Oireachtas Joint and Select Committees

Tuesday, 21 May 2013

Joint Oireachtas Committee on Health and Children

Heads of Protection of Life during Pregnancy Bill 2013: Public Hearings (Resumed)

11:00 am

Ms Caroline Simons:

On the earlier suggestion that the law was not being changed by the proposed Bill, what the Bill will do, if one likes, is activate the X test. It may not change the law but the law has not actively been practised in terms of medical practice. The Bill will change medical practice and abandon the two patient model, which has been used. Having heard Deputy English being congratulated on Friday, and as I know myself, there may be even more than two patients in a pregnancy. The two patient model will go out the window if the legislation is implemented. As I stated in January, doctors, in this case psychiatrists, will for the first time be faced with a request for abortion to treat suicidal intent or ideation. They would not have considered abortion a treatment previously and still do not appear to consider a treatment. Obstetricians will also be asked to carry out terminations of pregnancy on physically healthy women. These are profound changes in the practice of medicine in Ireland.

On whether we believe the passing of the Bill will result in widespread abortion, while we cannot look into crystal balls, it would be very foolish not to have regard to what has occurred in other jurisdictions where abortion has been introduced on grounds similar to those provided for here. I am already hearing from lawyers in the United Kingdom where abortion is allowed on the basis of risk to a woman's mental health. Suicide brings something that is incapable of prediction. As we have been told by psychiatrists, abortion is not a treatment. This legislation is potentially wider than that in place in the UK but we will have to wait and see. I will not predict in the matter.

## SOURCE INFORMATION
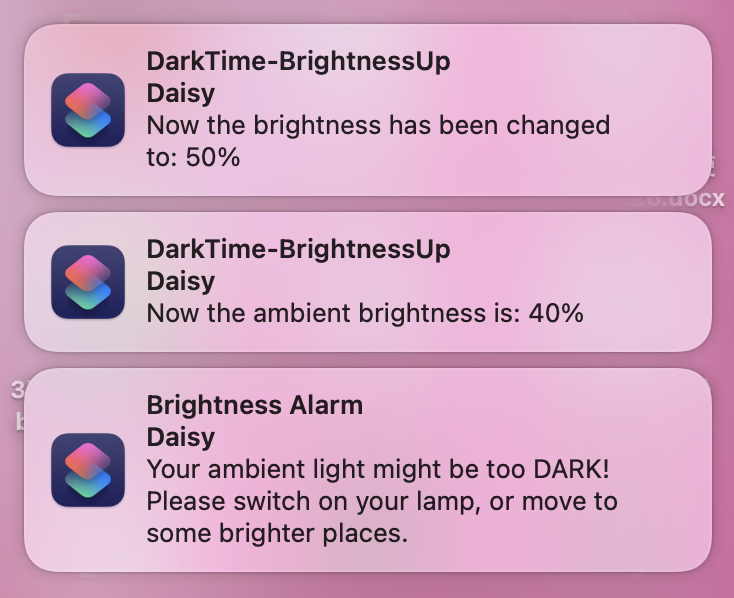Click 'Your ambient light might be too DARK!' text
This screenshot has width=734, height=598.
coord(378,469)
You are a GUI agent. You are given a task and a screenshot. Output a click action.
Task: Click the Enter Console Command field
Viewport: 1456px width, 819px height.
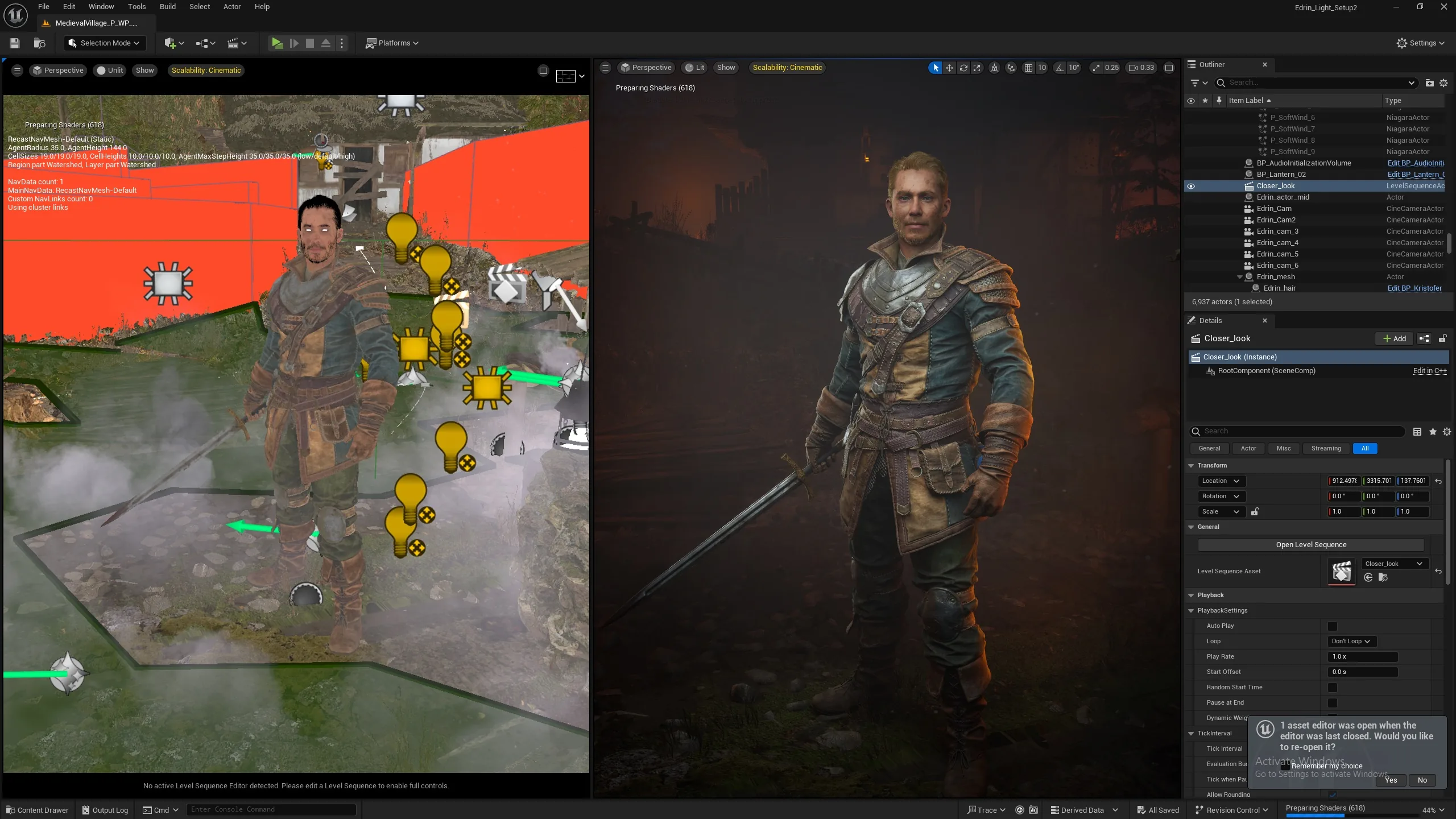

## PROBLEMS TO WORK ON
1 > Answer each question from the hearing transcript.
(a) On what date was the hearing held?
(b) According to Ms Simons, which model of medical practice will the Bill abandon?
(c) In which jurisdiction is abortion allowed on the basis of risk to a woman's mental health?
2 > List every kind of medical practitioner named in the hearing transcript.
3 > Write a continuation of the hearing transcript that picks up after its final sentence.

## LIST OF ANSWERS
1 >
(a) Tuesday, 21 May 2013.
(b) The two patient model.
(c) The United Kingdom.

2 > Doctors, psychiatrists, obstetricians.

3 >
Does the legislation legalise the killing of babies? There is a very fair argument to be made that this is something that is understood by the breadth of the X case decision. Again, it would be unrealistic of us not to look at what it is a woman wants when she says she is suicidal and wants an abortion. There is certainly enough ground in the X case and the heads of the Bill to allow her to look forward to that.

On Senator Walsh's question as to whether the psychiatrist would be obliged to certify for an abortion, as psychiatrists have stated in recent days, they would err on the side of caution. Where there is nothing else they can offer and the woman is competent and perfectly entitled to refuse what they are offering, they would be in difficulty in relation to this.